LISTED RECORDS Start Marker

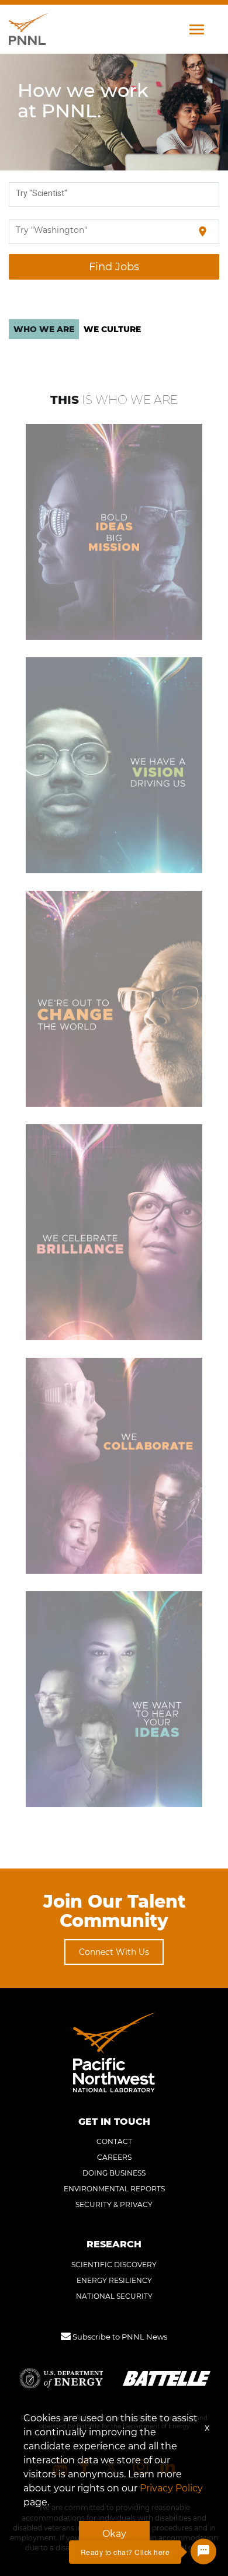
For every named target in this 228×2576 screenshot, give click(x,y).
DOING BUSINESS (114, 2173)
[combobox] (114, 194)
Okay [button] (114, 2533)
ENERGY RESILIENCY (114, 2280)
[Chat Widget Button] (203, 2551)
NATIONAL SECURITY (114, 2296)
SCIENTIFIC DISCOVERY (114, 2264)
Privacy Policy (171, 2488)
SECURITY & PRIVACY (114, 2204)
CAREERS (114, 2157)
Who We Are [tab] (43, 329)
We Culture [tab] (112, 329)
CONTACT (114, 2141)
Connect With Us (114, 1952)
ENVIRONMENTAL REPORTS (114, 2188)
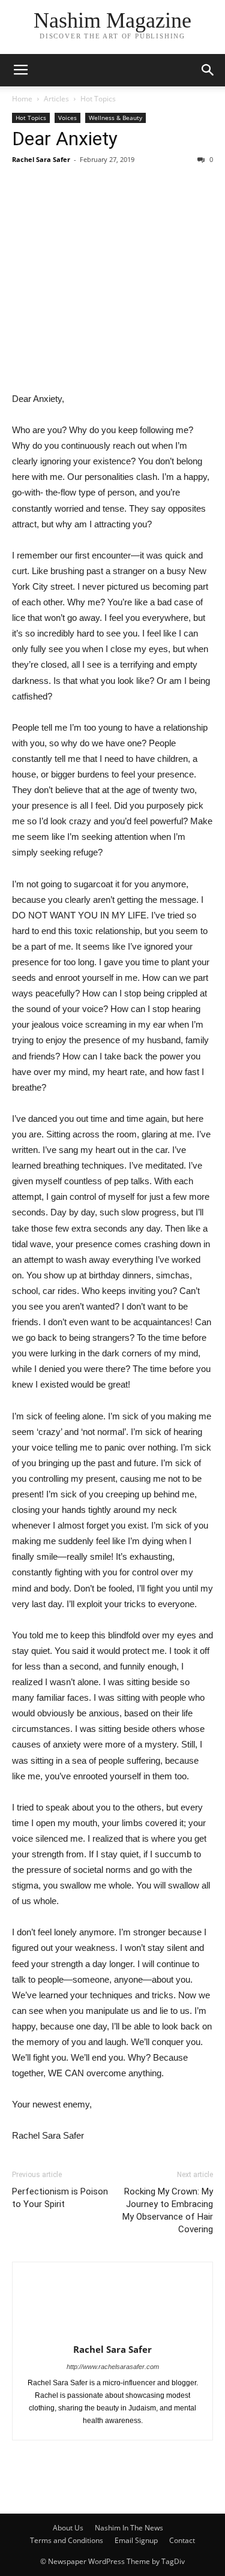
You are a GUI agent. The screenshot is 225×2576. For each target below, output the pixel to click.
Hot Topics (98, 99)
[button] (208, 70)
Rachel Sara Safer (41, 159)
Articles (56, 99)
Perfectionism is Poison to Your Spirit (60, 2197)
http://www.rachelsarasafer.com (113, 2366)
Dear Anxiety (65, 138)
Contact (182, 2540)
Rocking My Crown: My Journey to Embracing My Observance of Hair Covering (167, 2210)
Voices (67, 117)
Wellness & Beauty (115, 117)
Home (22, 99)
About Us (68, 2528)
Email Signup (136, 2540)
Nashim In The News (129, 2528)
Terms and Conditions (66, 2540)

LISTED RECORDS End Marker

- **WHAT YOU ARE ASKED TO DO**: No line before the one containing "Rocking My Crown: My" belongs in the answer; give again exactly that line and all lines after it through the end of the data.

- **ANSWER BOX**:
Rocking My Crown: My Journey to Embracing My Observance of Hair Covering (167, 2210)
Voices (67, 117)
Wellness & Beauty (115, 117)
Home (22, 99)
About Us (68, 2528)
Email Signup (136, 2540)
Nashim In The News (129, 2528)
Terms and Conditions (66, 2540)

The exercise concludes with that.